Я тогда даже напугалась, но поняла, что шутить так более не буду, да и не нужен мне был этот ребенок, возись с ним, зачем он мне, а на танцы как ходить?
Когда же я захотела родить ребенка и у меня все не получалось (север даром не проходит!), то я смирненько пролежала на сохранении полгода и при куче диагнозов, против всех показаний, не назло, а вопреки всему родила сынулю. Теперь он большой и умный. И очень похож на свою красивую бабушку, которую вслед за мной зовет «мамочкой». А меня мамулей, чтобы не путаться.
Я порой думаю может, зря мне столько воли давали? Росла бы, как Валя, запудривая синяки и глотая обезболивающие таблетки после трехдневных отсутствий? Тихая скромница...
Я училась в институте, когда она покончила с собой. Выпила уксус и в страшных муках умирала. Меня это потрясло. Что там случилось, не знаю, но думаю, часть вины на ее матери, считавшей, что чем суровее, тем лучше. «Чем больше строгости, тем больше и греха». Психология раба и свободного человека рождаются тогда, когда мать шлепает детеныша, чтобы отвязался, или садится рядом и спрашивает: «Что у нас случилось, детка моя родная?»

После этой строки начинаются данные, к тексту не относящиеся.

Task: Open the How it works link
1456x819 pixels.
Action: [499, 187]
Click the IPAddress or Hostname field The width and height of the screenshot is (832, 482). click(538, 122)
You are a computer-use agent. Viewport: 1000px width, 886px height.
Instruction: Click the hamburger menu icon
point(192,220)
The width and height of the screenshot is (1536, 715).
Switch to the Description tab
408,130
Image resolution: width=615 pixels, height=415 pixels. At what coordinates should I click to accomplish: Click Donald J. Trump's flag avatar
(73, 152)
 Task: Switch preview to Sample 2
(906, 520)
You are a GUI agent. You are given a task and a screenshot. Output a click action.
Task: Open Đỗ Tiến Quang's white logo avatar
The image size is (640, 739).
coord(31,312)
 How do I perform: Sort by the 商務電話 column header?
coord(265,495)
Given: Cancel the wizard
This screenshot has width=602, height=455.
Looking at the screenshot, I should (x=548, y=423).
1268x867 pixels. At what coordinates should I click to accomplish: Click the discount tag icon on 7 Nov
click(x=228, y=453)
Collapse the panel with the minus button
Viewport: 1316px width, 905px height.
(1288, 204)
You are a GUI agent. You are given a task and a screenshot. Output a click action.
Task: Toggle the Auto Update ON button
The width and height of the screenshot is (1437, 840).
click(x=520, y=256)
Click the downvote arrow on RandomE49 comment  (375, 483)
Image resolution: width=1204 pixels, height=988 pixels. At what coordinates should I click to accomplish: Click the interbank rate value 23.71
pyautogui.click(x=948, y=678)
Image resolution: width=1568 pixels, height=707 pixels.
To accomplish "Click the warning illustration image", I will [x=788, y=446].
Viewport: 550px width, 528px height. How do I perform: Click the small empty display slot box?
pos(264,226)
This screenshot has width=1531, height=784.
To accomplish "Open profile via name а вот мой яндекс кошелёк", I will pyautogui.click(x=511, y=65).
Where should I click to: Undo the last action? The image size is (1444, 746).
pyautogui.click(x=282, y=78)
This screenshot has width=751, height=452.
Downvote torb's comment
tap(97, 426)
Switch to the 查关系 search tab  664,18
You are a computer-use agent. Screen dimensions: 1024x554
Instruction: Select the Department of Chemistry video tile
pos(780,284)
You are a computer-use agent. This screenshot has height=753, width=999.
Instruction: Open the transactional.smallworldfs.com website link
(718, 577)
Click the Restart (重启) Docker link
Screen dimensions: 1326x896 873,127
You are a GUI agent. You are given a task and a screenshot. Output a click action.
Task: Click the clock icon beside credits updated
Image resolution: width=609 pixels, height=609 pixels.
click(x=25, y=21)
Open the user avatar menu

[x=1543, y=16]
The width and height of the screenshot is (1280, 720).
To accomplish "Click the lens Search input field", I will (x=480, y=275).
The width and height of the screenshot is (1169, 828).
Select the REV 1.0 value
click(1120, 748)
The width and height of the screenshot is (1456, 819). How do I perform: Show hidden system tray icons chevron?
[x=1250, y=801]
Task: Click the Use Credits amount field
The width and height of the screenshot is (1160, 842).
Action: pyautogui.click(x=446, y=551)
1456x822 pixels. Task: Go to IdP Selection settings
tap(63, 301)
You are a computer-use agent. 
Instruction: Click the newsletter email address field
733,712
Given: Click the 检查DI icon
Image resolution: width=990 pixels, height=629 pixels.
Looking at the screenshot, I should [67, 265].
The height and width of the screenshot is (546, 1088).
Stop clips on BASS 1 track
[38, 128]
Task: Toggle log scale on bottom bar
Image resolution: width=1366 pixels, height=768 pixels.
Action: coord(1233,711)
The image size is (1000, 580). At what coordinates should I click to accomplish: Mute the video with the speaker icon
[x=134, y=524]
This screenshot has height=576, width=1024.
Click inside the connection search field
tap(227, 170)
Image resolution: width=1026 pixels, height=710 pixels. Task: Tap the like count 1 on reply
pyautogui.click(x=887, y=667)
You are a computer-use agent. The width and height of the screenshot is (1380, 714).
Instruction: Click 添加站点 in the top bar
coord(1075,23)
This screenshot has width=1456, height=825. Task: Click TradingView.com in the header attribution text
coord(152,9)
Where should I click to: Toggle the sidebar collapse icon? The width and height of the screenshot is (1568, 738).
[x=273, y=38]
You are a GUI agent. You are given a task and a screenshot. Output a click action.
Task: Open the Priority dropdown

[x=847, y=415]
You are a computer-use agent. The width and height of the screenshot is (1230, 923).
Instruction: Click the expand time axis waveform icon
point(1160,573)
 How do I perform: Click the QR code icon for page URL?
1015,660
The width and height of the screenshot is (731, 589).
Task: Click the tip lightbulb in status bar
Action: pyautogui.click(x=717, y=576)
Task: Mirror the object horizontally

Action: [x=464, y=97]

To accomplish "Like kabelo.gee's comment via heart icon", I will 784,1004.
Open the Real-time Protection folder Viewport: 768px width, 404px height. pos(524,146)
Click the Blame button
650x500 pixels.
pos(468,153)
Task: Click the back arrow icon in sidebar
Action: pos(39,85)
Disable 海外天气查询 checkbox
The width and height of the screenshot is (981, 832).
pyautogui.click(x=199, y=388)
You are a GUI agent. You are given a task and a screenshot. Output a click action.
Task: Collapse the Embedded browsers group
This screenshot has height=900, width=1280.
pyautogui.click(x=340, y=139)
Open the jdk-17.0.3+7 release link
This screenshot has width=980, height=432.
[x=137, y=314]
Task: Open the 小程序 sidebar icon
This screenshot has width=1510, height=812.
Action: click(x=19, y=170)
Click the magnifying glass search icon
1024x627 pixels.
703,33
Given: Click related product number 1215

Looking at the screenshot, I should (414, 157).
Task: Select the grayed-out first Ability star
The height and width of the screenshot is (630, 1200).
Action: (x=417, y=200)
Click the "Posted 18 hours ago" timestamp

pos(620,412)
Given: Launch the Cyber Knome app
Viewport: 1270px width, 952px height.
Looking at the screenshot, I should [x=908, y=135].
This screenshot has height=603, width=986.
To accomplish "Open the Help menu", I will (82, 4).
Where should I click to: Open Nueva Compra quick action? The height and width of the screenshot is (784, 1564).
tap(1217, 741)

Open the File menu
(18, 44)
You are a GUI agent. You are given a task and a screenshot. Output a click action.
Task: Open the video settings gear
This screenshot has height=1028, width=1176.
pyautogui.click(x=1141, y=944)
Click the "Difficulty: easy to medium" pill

Я не выросла идеальным человеком, но стала свободной личностью. У меня полно недостатков. Но если есть что-то хорошее - это только от мамочки, ее всепоглощающей любви, всепрощающей доброты и неимоверного терпения. И когда я была в святых местах Израиля, то, неверующая, воинствующая атеистка, я молилась только об одном: «Господи, я знаю, что Ты есть, об одном Тебя прошу
- продли дни моей мамочки, дай ей здоровья. И ничего более, Господи».